You see? Most of the time, I don’t feel anything at all. I would, perhaps, but she’s already with me. Easing the anxieties and pain and grief that conjured her before I even experience them.

It was just a sigh, sorry. Sure, I guess you could say the problem is that the app ‘works too well’.

Yes, you have my permission to put that comment on your NeuroSite.

But I think what I really mean is … I miss what it feels like to miss her. Does that make sense?

Sure, I get that it’s the whole point of the program. I just don’t feel as happy about it as you seem to think I should. As everyone seems to think I should. Because I’m not happy. I’m not anything. I just want to feel again. And if you can’t help me, maybe I’ll just — I don’t know — delete the whole thing.

Huh? A pause option? I didn’t realize you offered that.

I see. It’s how much for every paused month?

Well. That’s something. And … she’d always be there, waiting for me? When the pain gets too much, when the feelings start to overwhelm me, I could just … turn it back on?

It’s not that I don’t trust your 100% satisfaction rating. I just …

No, everything’s not alright.

Me! What’s wrong is me. It’s not the sim, or your program, or your impossibly high satisfaction rate. What I don’t trust are my own feelings. My own ideas of what I want and need. And what they make me choose to do.

There she is. Right on time, I suppose.

Sorry, what was that? I got distracted for a moment.

No, uh, I think we’re done here. Thank you. I’ll be OK.

Fine. Sure. You can put me down as satisfied with your service today.

Can you maybe put a pin in all that for now? I’ll call back if I decide to do it.

Right now, I need to go talk with my Mom.

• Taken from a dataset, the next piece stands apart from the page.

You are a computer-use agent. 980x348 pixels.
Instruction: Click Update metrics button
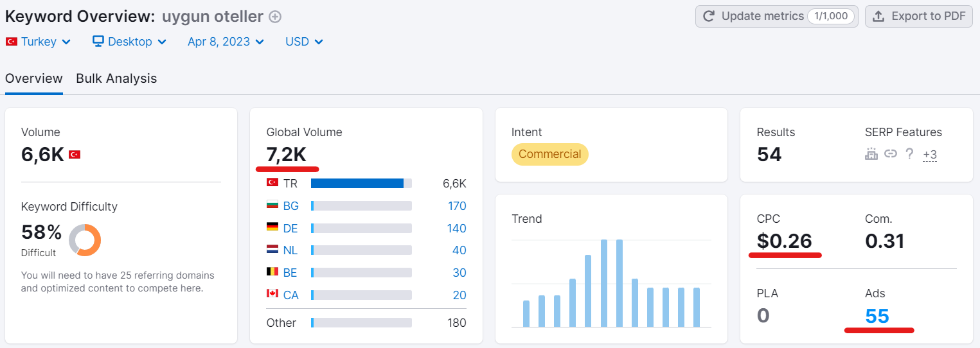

The story behind the story

Jenna Hanchey reveals the inspiration behind Hello, this is Automatic Antigrief: what problem can I solve for you today?

There are many threads of inspiration woven together to create this story. At the simplest level, I received a prompt in a flash-fiction contest: “What will you grieve most?” When rolling this question over in my mind, I thought about how, often, our response to the most difficult losses is to avoid facing them. How what we need to grieve most is often the hardest to let ourselves feel.

In part, this thread of thinking about grief emerges from personal experience. I witnessed the death of a friend from a fall while hiking in 2009. It’s taken me more than a decade to figure out how to face it, how to talk about his death, how to make any sort of sense of it in the aftermath.

Another thread comes from my research. As a communication professor, I’ve also thought about which deaths we can face and which we cannot, and how we can better attend to societal grief. For instance, when I look at tags on my clothing and see ‘Made in Bangladesh’, am I thinking about the 1,134 people killed in the 2013 Rana Plaza garment factory collapse in Dhaka? Do I see the deaths woven into the fabric? Can I face them? I often think about the social structures put in place to preclude seeing certain deaths.

It’s so tempting not to look death in the eye, not to sit with the pain and longing and anger and the gaping hole of absence within us. It wasn’t hard to imagine what it might be like to run from grief, to not give ourselves the chance to experience it. I’ve certainly done it myself, and will probably do so again.

I continue to wonder: what does avoiding our grief cost us?